Here are five trading lessons I picked out from that article that confident traders don’t do

“They don’t avoid doing the scary thing”

Highly confident traders don’t take the easy road. They know that the things that are scary to do, are often what’s needed to succeed as a trader.
For example… When a trade is going your way, the easy thing to do is to get out of the trade for a small and premature profit.

The scary thing to do, however… is to hold onto the trade until it hits your take profit level, knowing it could turn around and hit your stop loss.

“They don’t live in a bubble of comfort”

Taking a loss is probably one of the hardest things you can do as a trader. You simply don’t want to be wrong. So often I see, novice traders ignore their stop loss rule and keep holding a trade even though its going against them. This gives them some form of comfort knowing they aren’t wrong yet as they’re still holding onto their trade.

When you hold onto a loser, you feel like you still have hope and comfort with the trade. But you’re fooling yourself.

Make sure you don’t ignore a stop loss. Rather take a small hit now than a bigger one later.

“They don’t obsess over the opinions of others”

When you have a proven trading strategy, with rules, everything else doesn’t matter. Don’t worry about what Bloomberg, your friends or news articles are saying about local or international markets. These external opinions have nothing to do with the performance of your trading strategy. If it did, then you would have included them into the rules.

So instead, follow your strategy as it is and forget the rest.

“They don’t need constant reassurance”

Confident people aren’t in need of hand holding. You don’t need to ask anyone their opinion on what they think about your current trading positions.
Remember, when you have a trading strategy with proven results – YOU KNOW BETTER.

“They don’t quit because of minor set-backs”

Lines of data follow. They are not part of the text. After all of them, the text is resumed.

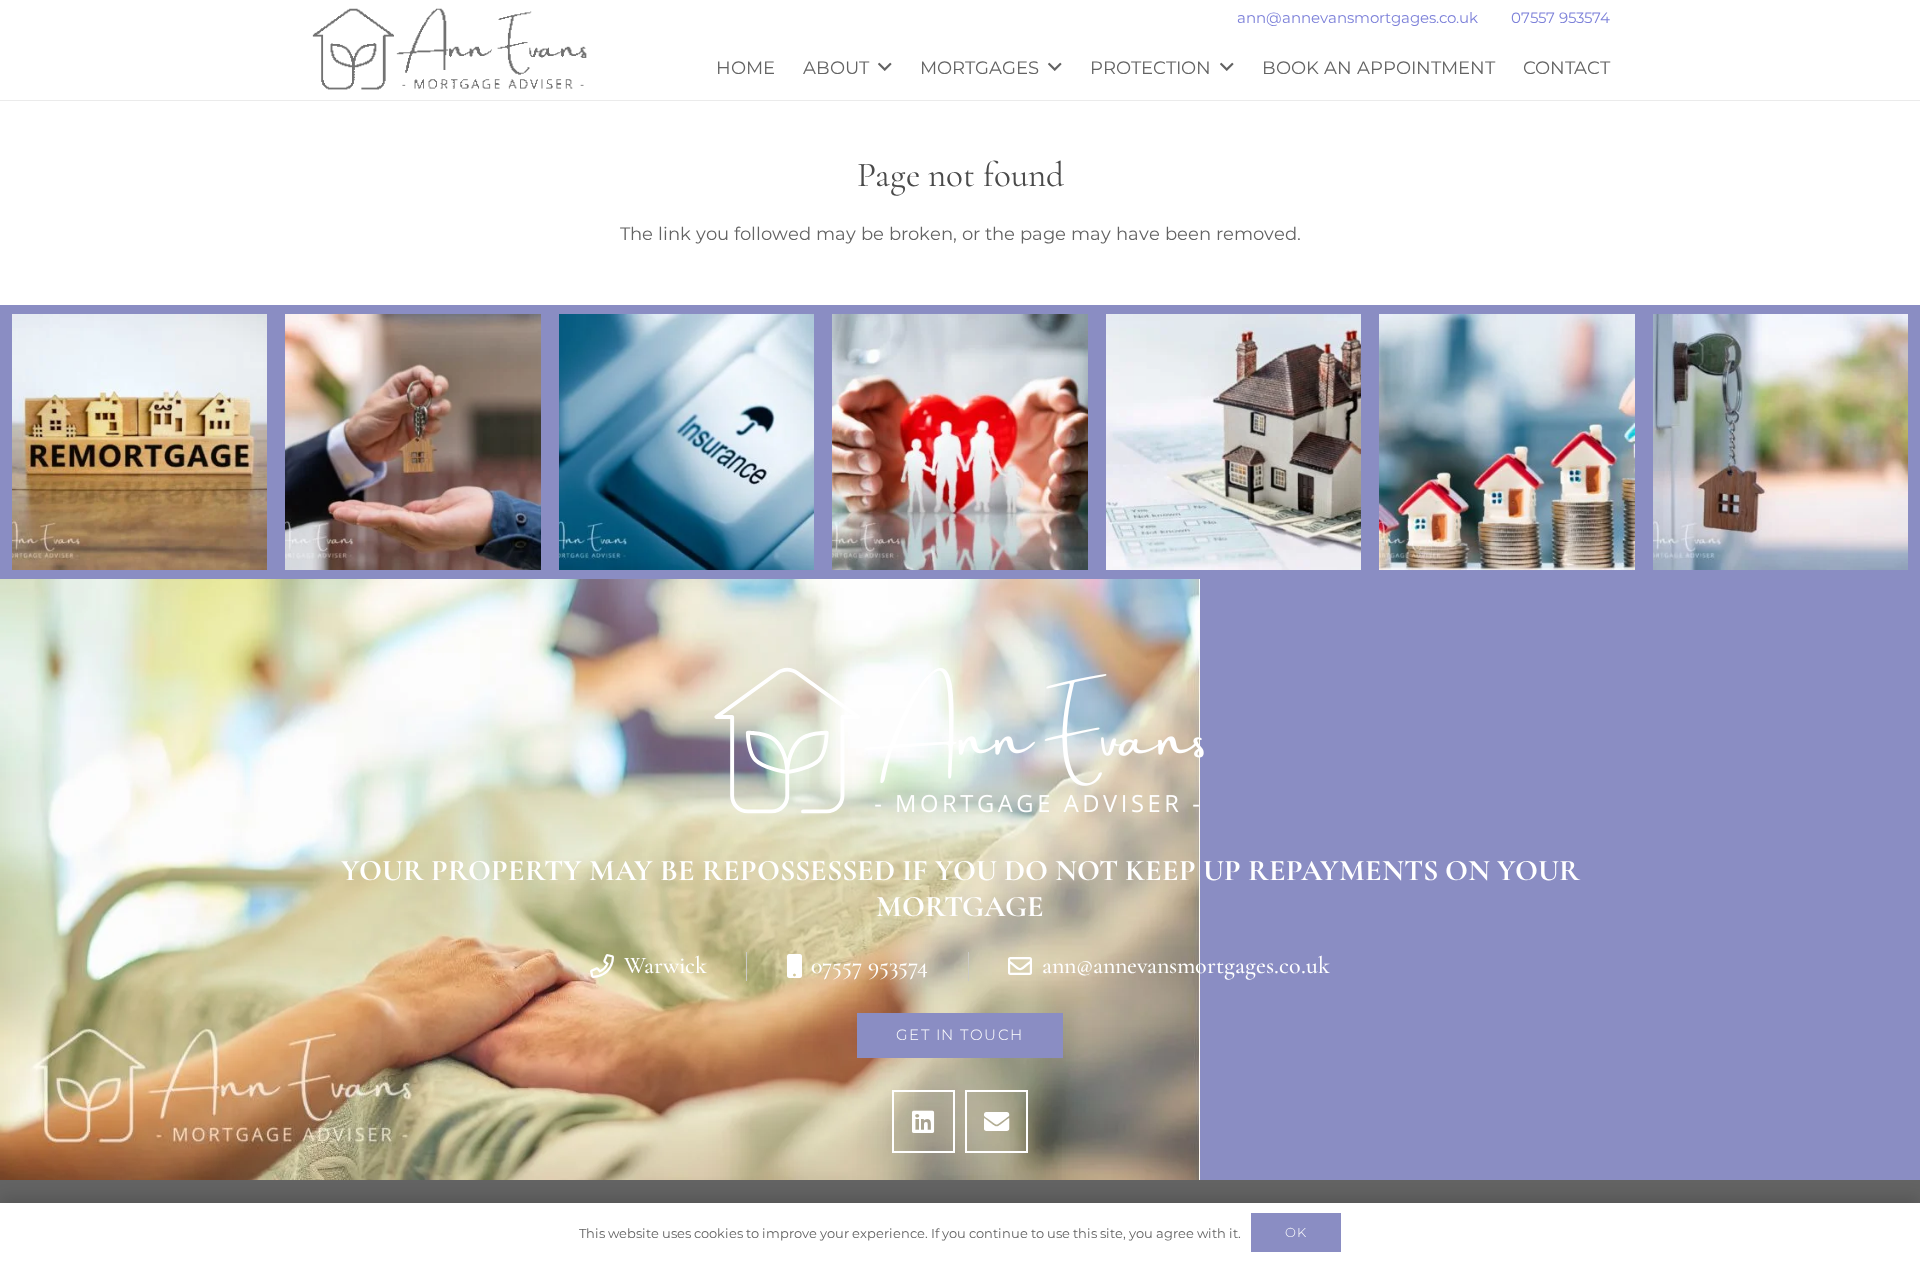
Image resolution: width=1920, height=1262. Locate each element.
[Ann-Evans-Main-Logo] (450, 50)
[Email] (996, 1121)
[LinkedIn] (923, 1121)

When incurring losses after a losing streak, confident traders keep at it. A confident trader will first lower their risk per trade from say 2% down to 1%.
They’ll then re-analyse and go over their trading strategy again to see why the trading strategy isn’t performing as well as they expected it to.

Confidence comes with independence, the more you have your trading strategy in order, tried and tested – the more confident you’ll be as a trader for your financial future.